In the period when Jones’ adventures take place, revolvers still dominated the commercial market, and World War I vintage specimens were particularly plentiful. Having the daring archaeologist carry a heavy-caliber wheel gun fits perfectly with the sensibilities of the era. Where it gets dicey is figuring what he’s carrying at any given moment.
This is not only because revolvers of the period tended to look a lot alike, but also because the items employed in the films were often non-standard variations. I’ve mentioned before that prop departments are notorious for using whatever they have at hand, and that is doubly true in the case of these movies. Almost none of them were “stock” versions straight from the factory. Many featured cut-down barrels, add-on front sights, after-market grips and other flourishes that bedevil experts trying to figure out what’s what.
Basically, the production team’s vision never reached beyond “Indiana Jones has a big revolver,” and so that’s what he’s shown as using.
War Surplus Man-Stoppers
The common denominator in these weapons, be they Smith and Wesson Model 1917s or Webley WG Army or some other variation (which may or may not include Colt M1917s), is that they are approximately .45 caliber and therefore pack a considerable punch.
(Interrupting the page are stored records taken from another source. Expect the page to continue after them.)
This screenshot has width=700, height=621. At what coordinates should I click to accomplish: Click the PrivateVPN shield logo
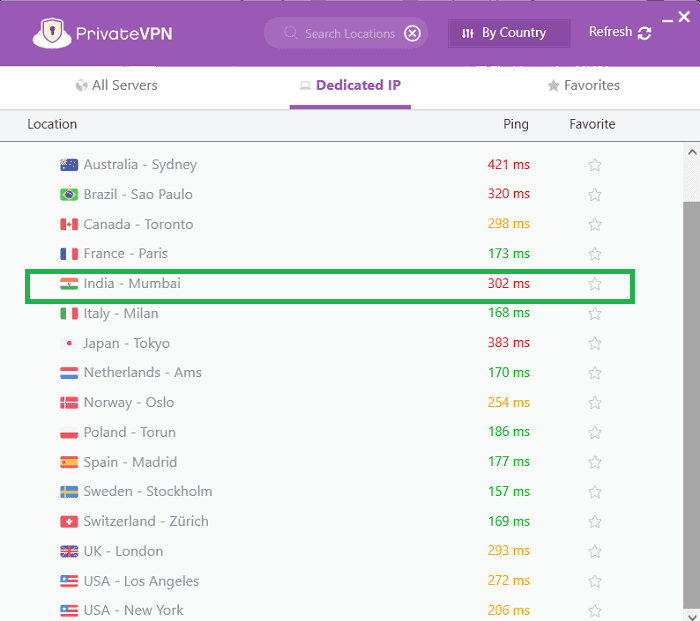click(x=52, y=33)
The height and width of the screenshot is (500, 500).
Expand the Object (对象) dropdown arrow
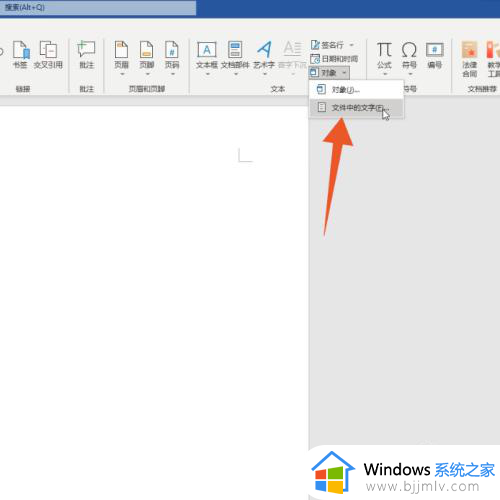344,73
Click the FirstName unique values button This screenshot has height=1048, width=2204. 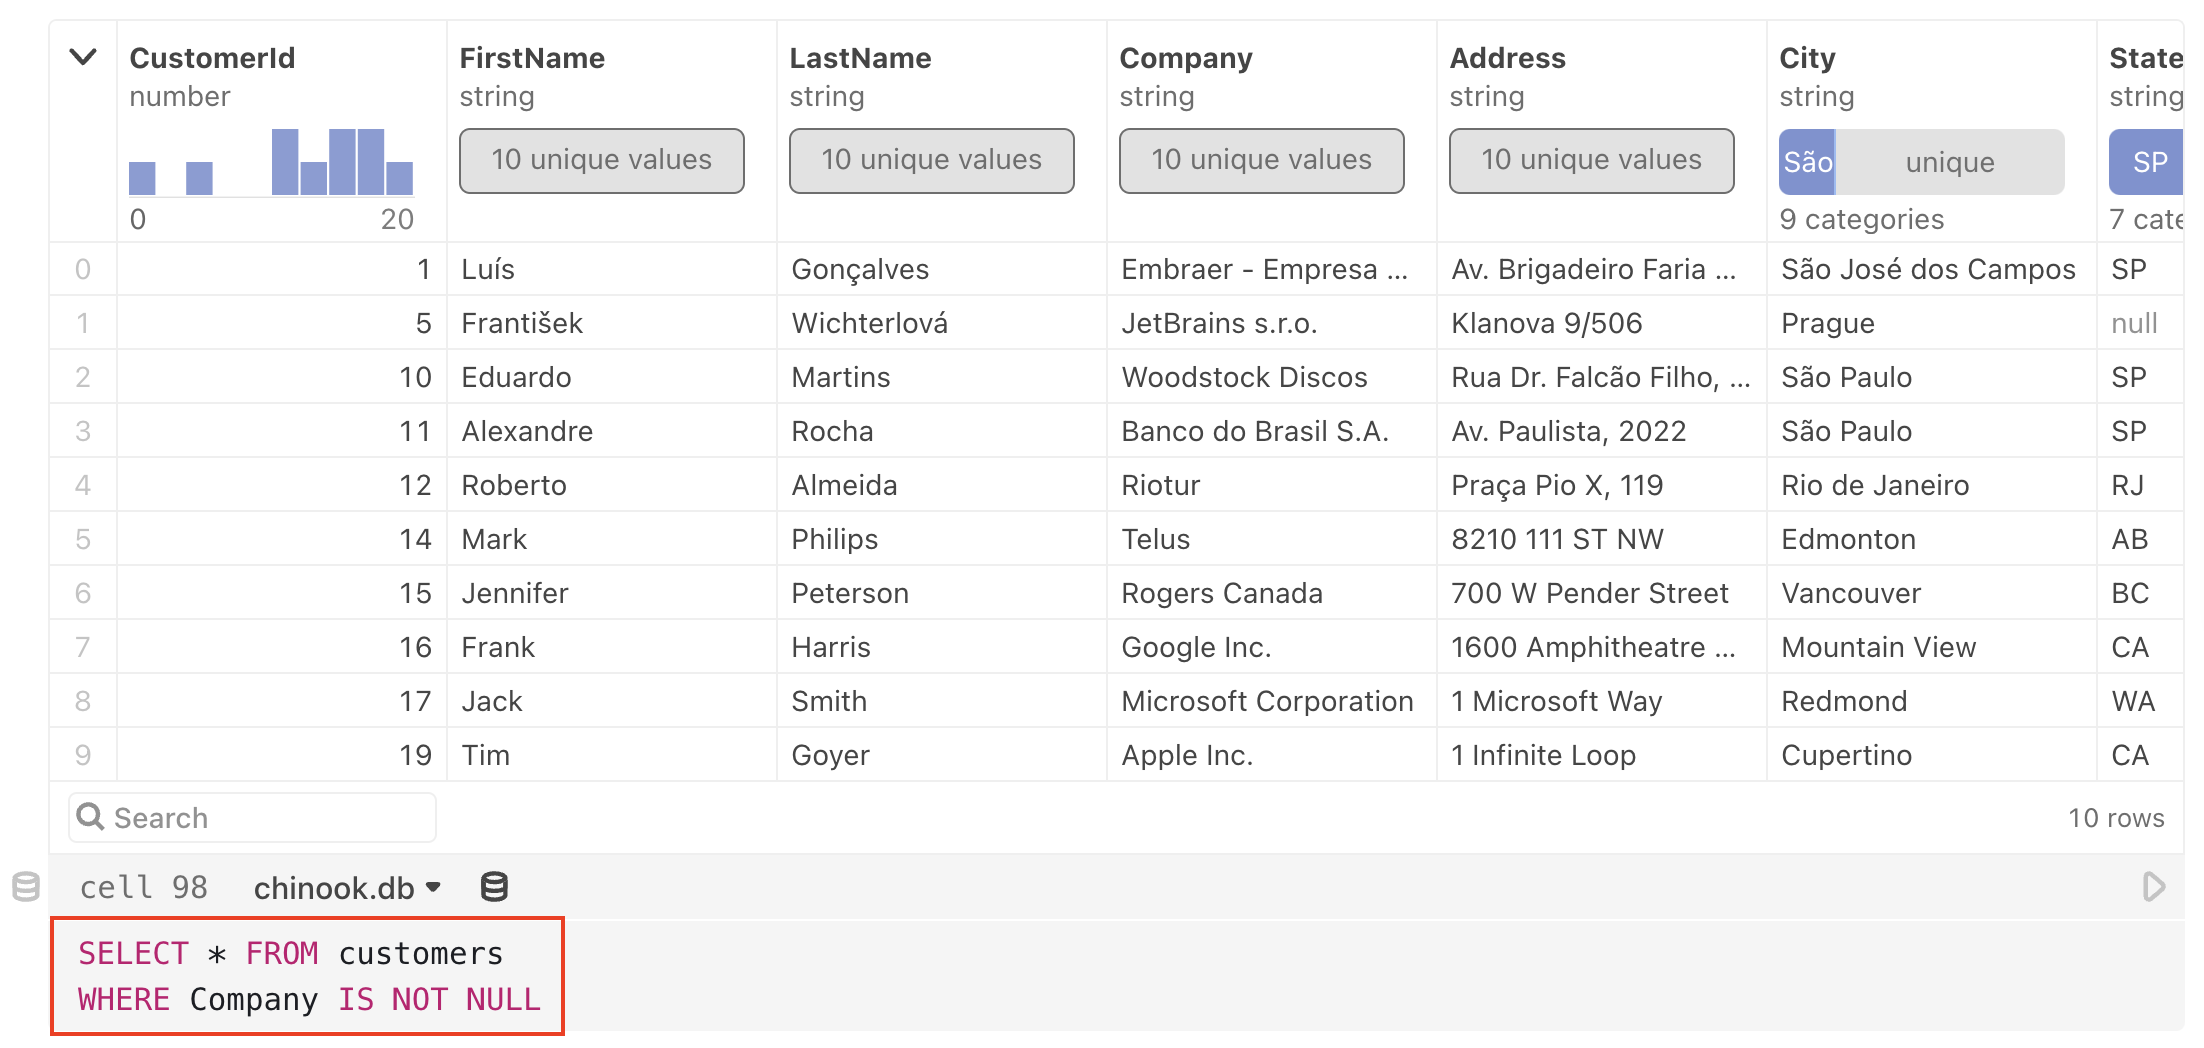click(x=602, y=160)
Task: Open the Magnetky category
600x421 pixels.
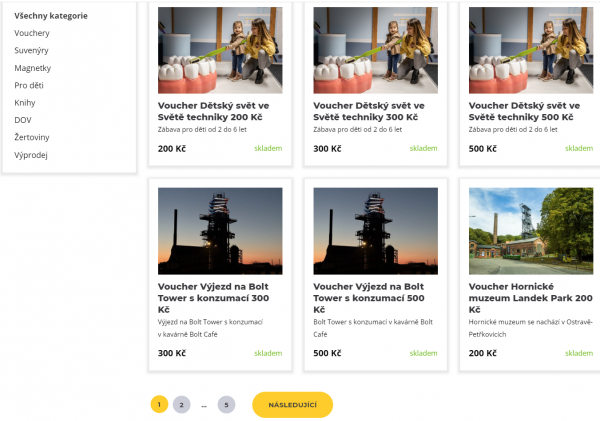Action: (x=33, y=68)
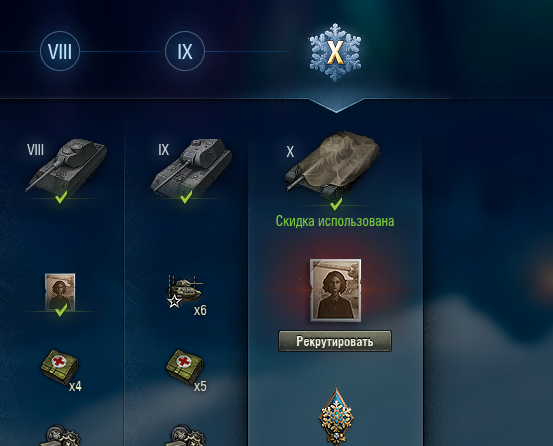553x446 pixels.
Task: Click the tank with star x6 reward
Action: click(x=184, y=291)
Whatever he’s using, we know it has to be rimmed, otherwise it would require some sort of adapter clip. That points us back to our old friend .455 Webley (sometimes called .455 Ely).
We looked at this before in our discussion of Hellboy’s hand cannon, and one of the reasons the Webley is popular is that it looks so foreign. At the same time, they are reasonably common among prop masters because they are so often used in period pieces. Webleys of some sort were in British service from the 1880s until the end of World War II and other than switching from black to smokeless powder, they were fundamentally unchanged. That’s a lot of historical dramas for your prop dollar (or pound).
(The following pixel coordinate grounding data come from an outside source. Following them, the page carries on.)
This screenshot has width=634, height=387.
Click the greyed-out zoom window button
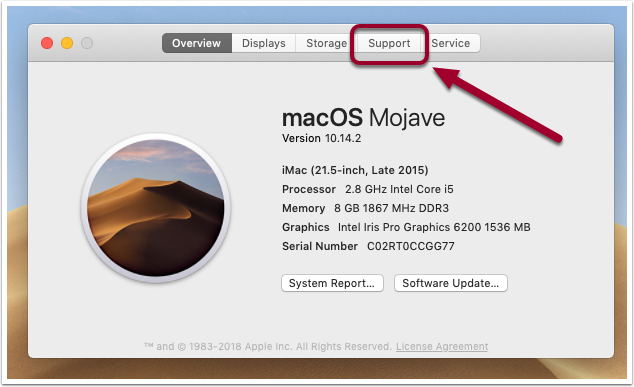[87, 43]

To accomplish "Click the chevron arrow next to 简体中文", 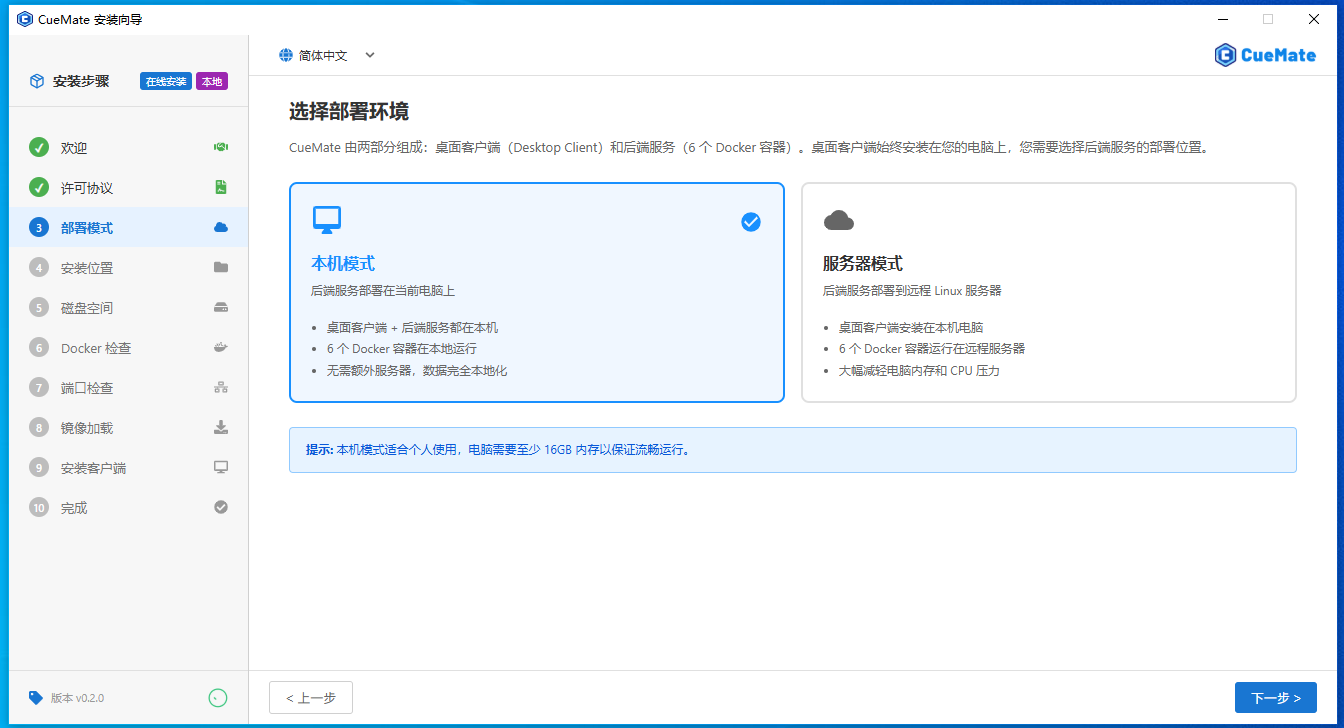I will [x=370, y=56].
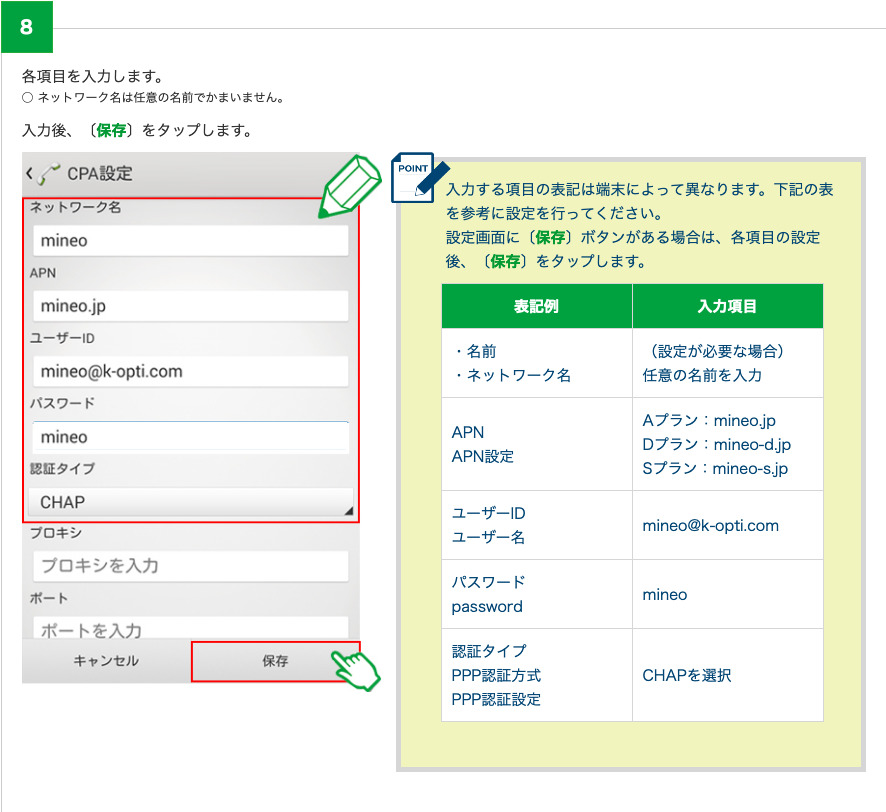The height and width of the screenshot is (812, 886).
Task: Select the ネットワーク名 field containing mineo
Action: coord(190,241)
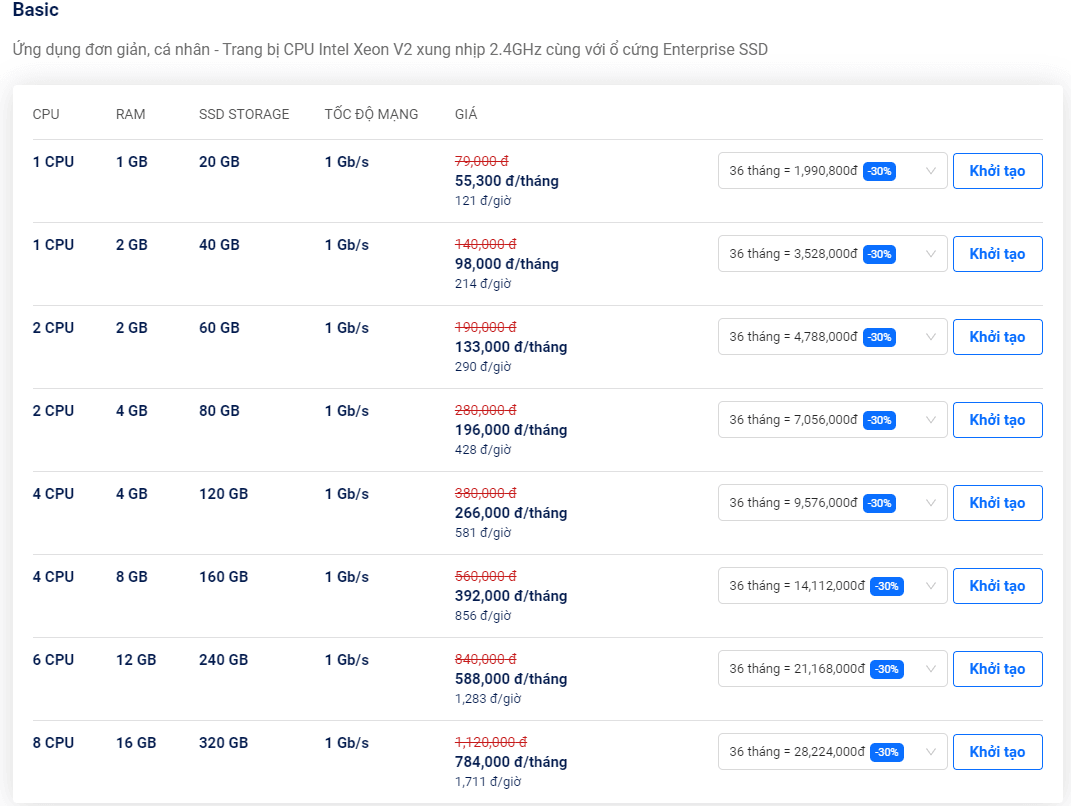Click the chevron arrow on the 28,224,000đ selector
The width and height of the screenshot is (1071, 806).
coord(930,752)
For example, Jones’ Webley WG (featured in The Last Crusade) is a pre-war World War I model, but other than the grips, it’s functionally the same with the mass-produced later versions and used the same ammunition. The Smith and Wesson M1917 (along with the alleged Colt M1917) were wartime production models built in America for British use.
At this point, many people might be wondering why an American would be using weapons geared to British rather than U.S. service. Why wouldn’t Jones use something in .45 Long Colt or a Colt 1911 in .45 ACP?
There are two answers.
The in-movie answer is that after World War I, the British Empire was at its greatest territorial extent. No matter where one ventured – South American jungles, the Far East or the Middle East, there was likely a British outpost close by. This made ammunition resupply very easy, since .455 Webley remained the standard British caliber for most of the period. Even after the British began to transition to .38/200 for their revolvers, stocks of .455 were readily available.
The ‘real world’ answer has to do with the physics of how prop guns work. Because revolvers are manually cycled (the motive power to rotate the cylinder coming from the firer either thumbing the hammer back or pulling the trigger in double action mode), firing blanks make zero difference in how they operate.
For auto-loaders (like the Colt 1911), the mechanical impulse to cycle the action comes from the firing of the ammunition. Without the mass of the bullet (and the powder needed to propel it), these types of weapons have difficulty cycling. To put it another way, only dedicated (and specially modified) prop guns reliably fire semi- or full-auto ammunition and apparently these weren’t available.
Shooting The Big Guns
Whether you choose a Colt, Smith or Webley, the experience is going to be very similar. Each opens in a different way, but the fundamentals are the same. Compared to .455 Webley, .45 ACP has sharper recoil, but it’s not at all unpleasant to shoot. I’ve found both of the American actions to be smoother than the Webley’s, but this could be a function of use/maintenance. After all, we are dealing with antiques.
On single action, all are very forgiving and reasonably accurate at close range. Naturally, .45 ACP has a flatter trajectory since it’s a higher pressure cartridge with a slightly lighter bullet, but at close range, it’s not a big deal.
If you are interested in collecting one of these (or all three), they are out there but can be very pricey, particularly for ones in very good condition with some sort of provenance (say the name of an officer or unit engraved on it).
Still, the old steel feels great in the hand, and it’s fun to imagine yourself wearily dropping a whirling Dervish with a well-placed shot. There’s something to be said for the timeless authority of big iron on the hip, and these pieces absolutely have it to spare.